H.  Al-Qur’an sebagai Sumber Hukum Fiqih
Seluruh mazhab dalam Islam sepakat bahwa al-Qur’an adalah sumber hukum yang paling utama, dengan kata lain, al-Qur’an menempati posisi awal dari tertib sumber hukum dalam berhujjah. al-Qur’an dipandang sebagai sumber hukum yang utama dari sumber-sumber yang ada. Safi’ Hasan Abi Thalib menegaskan :
Al-Qur’an dipandang sebagai sumber utama bagi hukum-hukum syari’at. Adapun sumber-sumber lainnya adalah sumber yang menyertai dan bahkan cabang dari al-Qur’an. Dan dari sini, jelas bahwa al-Qur’an menempati posisi utama dalam berargumentasi, tidak boleh pindah kepada yang lain kecuali apabila tidak ditemukan di dalamnya.
Berdasarkan penjelasan tersebut, jelaslah bahwa al-Qur’an adalah sumber hukum utama dalam ajaran Islam. Adapun sumber-sumber lainnya merupakan pelengkap dan cabang dari al-Qur’an, karena pada dasarnya sumber-sumber lain itu akan kembali kepada al-Qur’an. Al-Ghazali bahkan mengatakan , pada hakikatnya sumber hukum itu satu, yaitu firman Allah SWT. Sebab sabda Rasulullah bukanlah hukum, tetapi sabda beliau merupakan pemberitaan tentang bermacam-macam hukum Allah SWT.
Dari uraian di atas jelas bahwa al-Qur’an adalah wahyu Allah, menjadi sumber utama dalam melakukan istinbath hukum. Tidak seorang pun ulama dan umat Islam yang membantahnya.



DAFTAR PUSTAKA

Effendi, Satria dan Reza, Muhammad, ed. Ushul Fiqh. Jakarta :
          Kencana, 2008.

Zahrah, Muhammad Abu. Ushul al-Fiqh. Penerjemah Saefullah
         Ma’shum, dkk. Jakarta : Pustaka Firdaus, 2008.

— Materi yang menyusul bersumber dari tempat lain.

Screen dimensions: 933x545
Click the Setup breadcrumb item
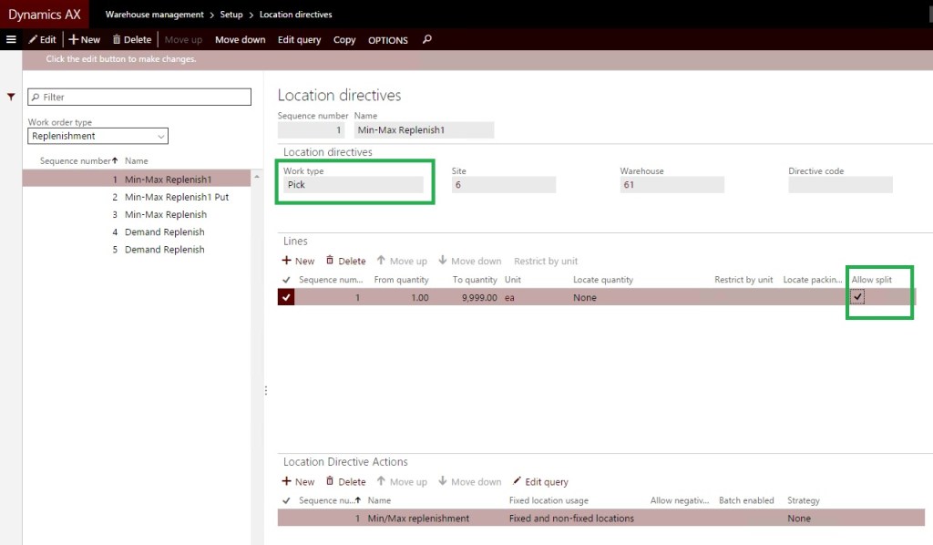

 Khallaf, Abdul Wahhab.Ilmu Ushul Fikh. Penerjemah Halimuddin
         Jakarta: PT RINEKA CIPTA, 2005.

Shihab, M. Quraish, ed.. Sejarah dan Ulum Al-Qur’an.  Jakarta:
         Pustaka Firdaus, 2008.

Hasanuddin. Ushul Fiqih. IAIN Sunan Gunung Djati Serang, 1992


























[1]  Muhammad ‘Abd. Al-‘Azhim al-Zarqani, Manahil al-‘Irfan fi ‘Ulum al-Qur’an, Juz I, (Beirut: Dar al-Fikr, 1988), h. 43-47.
[2]   Satria Efendi dan Muhammad Zein, Ushul Fiqh, (Jakarta: Kencana, 2008), h. 79.
[3] M. Quraish Shihab, ed. Sejarah dan Ulum Al-Qur’an (Jakarta: Pustaka Firdaus, 2008), h. 58
[4] Baca Muhammad Rasyid Ridha, al-Wahy al-Muhammadi, Kairo: al-Zahra li al-I’lam al-Arabi, 1988
[5]   Muhammad Abu Zahrah, Ushul Fiqih. Penerjemah Saefulluh Ma’shum,dkk (Jakarta: Pustaka Firdaus, 2008), h. 110.